RFC 4949 Quiz

**Explanation:** **問題を出した背景:** `authentication` と `authorization` は security review で最も混同されやすい基本語です. 最初にここを外すと, 後続の議論が全部ずれます. **用語:** **authentication** は「その主体が本当に誰かを確認すること」, **authorization** は「確認済みの主体に何を許すかを決めること」です. **Correct (A):** user が主張する identity が正しいか確かめる行為は **authentication** です. password, passkey, certificate, session などはこの確認を支える手段です. **選択肢:** - A (correct): identity verification そのものを指します. - B (incorrect): **authorization** は権限判断です. 本人確認が終わった後に「その user に delete を許すか」を決めます. - C (incorrect): **compression** はデータ量を減らす処理で, security の主体確認とは無関係です. **関連:** login は authentication の入口ですが, login 済みだから何でもできるわけではありません. その先に authorization が続きます.

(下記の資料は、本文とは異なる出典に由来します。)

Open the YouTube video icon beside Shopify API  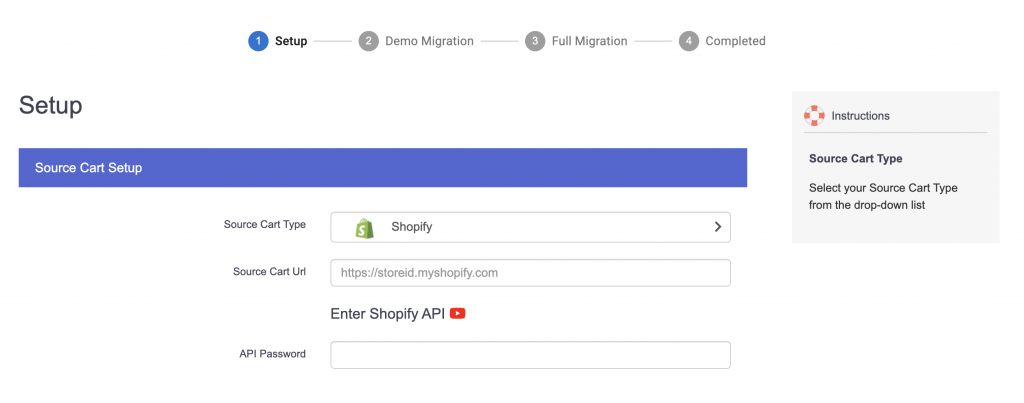pyautogui.click(x=457, y=314)
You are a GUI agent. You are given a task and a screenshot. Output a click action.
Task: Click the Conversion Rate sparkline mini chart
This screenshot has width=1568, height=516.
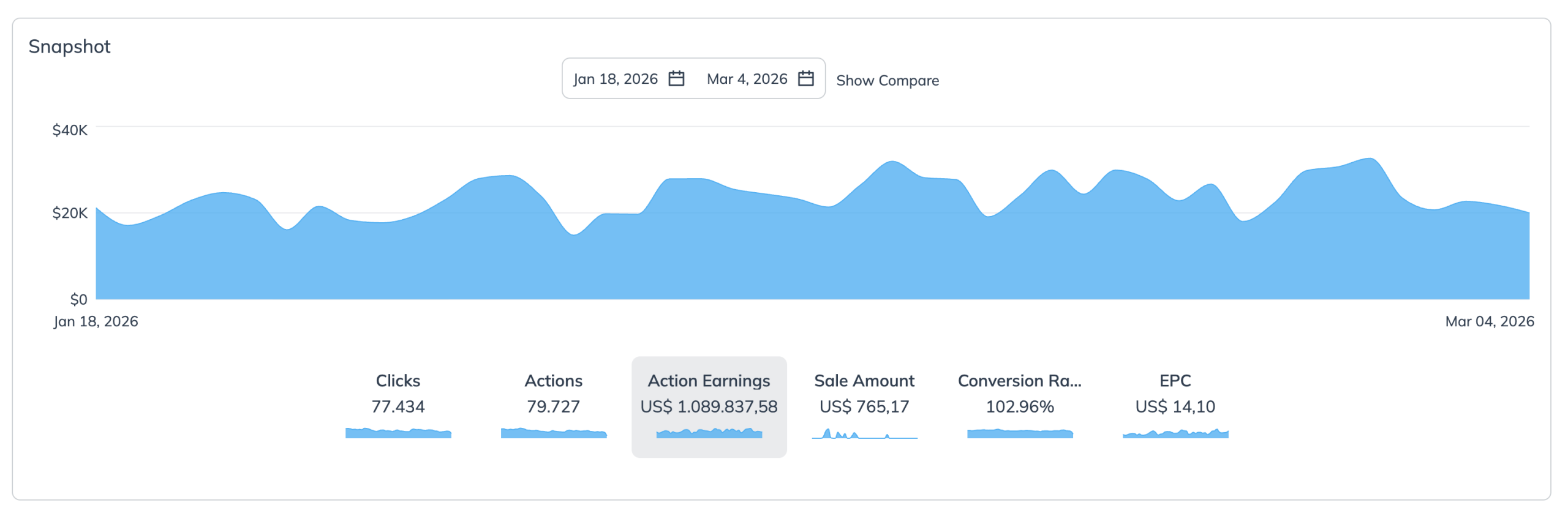1020,433
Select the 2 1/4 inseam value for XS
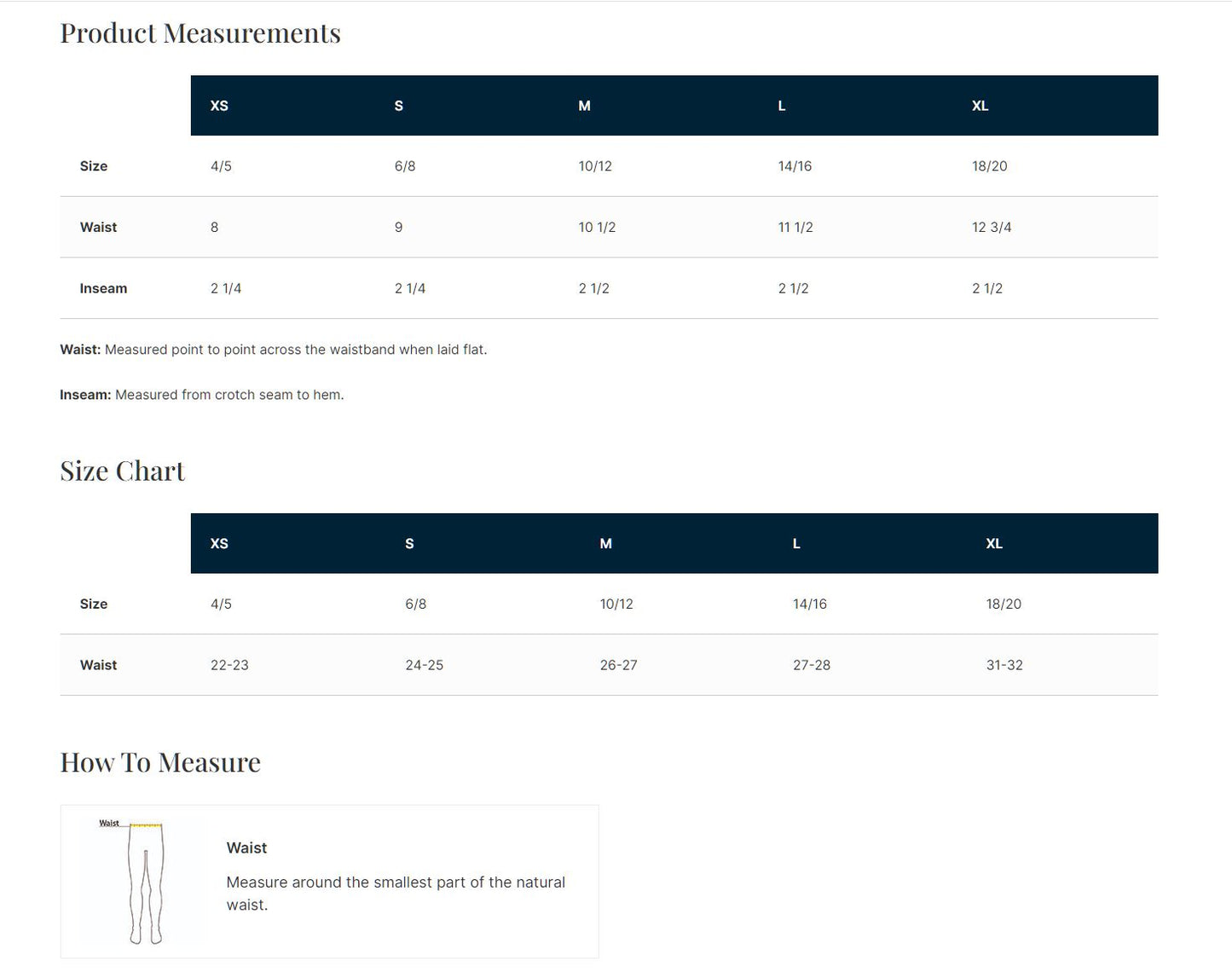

**Explanation:** **問題を出した背景:** 実務では「認証済みです」と「その操作を許可します」が同じ意味で話されがちです. でも設計上は別判断なので, 用語も分けて扱う必要があります. **用語:** **authorization** は access control decision です. 認証済みの user に対して, resource や action ごとに許可/拒否を決めます. **Correct (B):** record を delete できるか決めるのは **authorization** です. その user が誰か分かったあとに, 何をしてよいかを判断する段階です. **選択肢:** - A (incorrect): **authentication** は本人確認であり, delete 許可の判断までは含みません. - B (correct): operation ごとの access control を決めるのでこれが正解です. - C (incorrect): **fragmentation** は network や message 分割の話で, access control とは無関係です. **関連:** admin 画面で「ログインできたが削除はできない」は正常です. authentication と authorization が別だからです.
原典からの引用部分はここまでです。